Così la nostra consueta riflessione della domenica la dedichiamo alla rivoluzionaria “Carta di Catania“. Firmata il 30 novembre scorso, sancisce che i beni culturali appartenenti alla Regione Siciliana che si trovano custoditi nei depositi potranno “essere valorizzati attraverso l’esposizione in luoghi pubblici o privati aperti al pubblico“. In sostanza si autorizzano soprintendenze, parchi archeologici, musei, gallerie e biblioteche a concedere il patrimonio che giace dimenticato. Una bella spolverata, un luogo adeguato per esporlo e così, poi, farlo ammirare ridonandogli la dignità momentaneamente perduta anche pe semplici ragioni logistiche. Va specificato, del resto, che i beni di cui parla la “Carta di Catania” sono quelli acquisiti per confisca, quelli donati o consegnati spontaneamente, quelli di più vecchia acquisizione per i quali sia stata smarrita la documentazione e, in generale, quelli deprivati di ogni riferimento al loro contesto di appartenenza.

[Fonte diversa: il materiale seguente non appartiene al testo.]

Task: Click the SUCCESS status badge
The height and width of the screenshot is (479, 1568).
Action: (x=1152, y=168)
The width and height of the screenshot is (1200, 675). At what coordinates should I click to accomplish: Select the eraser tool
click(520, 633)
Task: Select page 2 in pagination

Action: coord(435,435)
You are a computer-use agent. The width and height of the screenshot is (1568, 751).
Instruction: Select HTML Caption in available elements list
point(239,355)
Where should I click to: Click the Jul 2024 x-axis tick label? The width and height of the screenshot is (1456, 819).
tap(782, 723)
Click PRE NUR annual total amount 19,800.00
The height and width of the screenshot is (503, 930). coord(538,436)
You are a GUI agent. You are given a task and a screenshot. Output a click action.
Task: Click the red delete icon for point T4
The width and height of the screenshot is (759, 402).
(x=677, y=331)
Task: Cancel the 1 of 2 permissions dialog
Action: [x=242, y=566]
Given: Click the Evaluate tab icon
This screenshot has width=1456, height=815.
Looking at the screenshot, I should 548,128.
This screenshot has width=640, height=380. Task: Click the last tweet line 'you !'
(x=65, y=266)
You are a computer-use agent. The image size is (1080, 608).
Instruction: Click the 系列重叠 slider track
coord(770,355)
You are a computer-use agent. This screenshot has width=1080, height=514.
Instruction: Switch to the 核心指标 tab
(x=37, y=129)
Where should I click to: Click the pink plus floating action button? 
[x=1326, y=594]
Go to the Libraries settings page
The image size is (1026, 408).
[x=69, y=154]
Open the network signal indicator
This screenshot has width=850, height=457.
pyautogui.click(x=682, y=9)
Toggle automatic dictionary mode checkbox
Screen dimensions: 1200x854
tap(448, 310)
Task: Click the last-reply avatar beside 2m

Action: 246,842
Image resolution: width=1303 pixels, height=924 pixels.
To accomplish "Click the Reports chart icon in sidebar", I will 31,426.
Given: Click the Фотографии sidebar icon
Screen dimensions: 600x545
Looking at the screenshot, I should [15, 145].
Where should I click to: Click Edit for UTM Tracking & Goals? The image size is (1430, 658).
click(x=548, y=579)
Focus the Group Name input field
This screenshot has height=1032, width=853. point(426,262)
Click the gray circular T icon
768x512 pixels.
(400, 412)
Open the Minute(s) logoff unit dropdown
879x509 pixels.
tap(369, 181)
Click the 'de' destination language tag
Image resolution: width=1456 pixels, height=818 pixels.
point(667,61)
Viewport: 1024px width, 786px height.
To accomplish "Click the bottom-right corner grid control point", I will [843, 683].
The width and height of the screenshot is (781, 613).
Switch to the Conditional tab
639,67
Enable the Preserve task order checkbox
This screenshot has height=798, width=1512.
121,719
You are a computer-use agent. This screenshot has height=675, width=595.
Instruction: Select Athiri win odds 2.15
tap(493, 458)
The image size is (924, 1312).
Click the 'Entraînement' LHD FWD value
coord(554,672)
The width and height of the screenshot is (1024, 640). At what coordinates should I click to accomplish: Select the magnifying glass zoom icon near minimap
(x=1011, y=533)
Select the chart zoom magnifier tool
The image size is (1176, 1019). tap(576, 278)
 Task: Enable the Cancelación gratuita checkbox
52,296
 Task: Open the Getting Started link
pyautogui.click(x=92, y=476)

Di più: di mezzo ci sarebbero anche opportunità di impiego per i giovani. E’ scritto sulla “Carta” che gli “Istituti periferici della Regione dovranno provvedere alla formazione degli elenchi di beni, suddivisi per lotti omogenei in relazione alle caratteristiche storico-culturali o tipologiche. Per tale attività si potrà anche fare ricorso a studenti universitari in discipline connesse alla conservazione dei beni culturali che opereranno in regime di tirocinio formativo“.
Ovviamente, tutto ha un prezzo. Anche qui la cosa è interessante: può avvenire in denaro, o anche anche attraverso la fornitura di beni e servizi “destinati al patrimonio oggetto della concessione, o in favore di altri beni in giacenza nel medesimo deposito di provenienza” o, ancora “attraverso azioni che mirano a proteggere e valorizzare il patrimonio regionale quali, a titolo esemplificativo: restauro, analisi archeometriche, catalogazione, pubblicazione e marketing. Altre modalità previste potranno essere la fornitura di beni, servizi, infrastrutture o migliorie in favore del deposito di provenienza dei beni, misure da concordarsi di volta in volta con l’Istituto concedente”.
Ovviamente bisognerà assecondare e vigilare sulle possibilità reali di esporre in totale sicurezza ma, detto questo, l’Umbria avrebbe una bella “Carta” da giocare.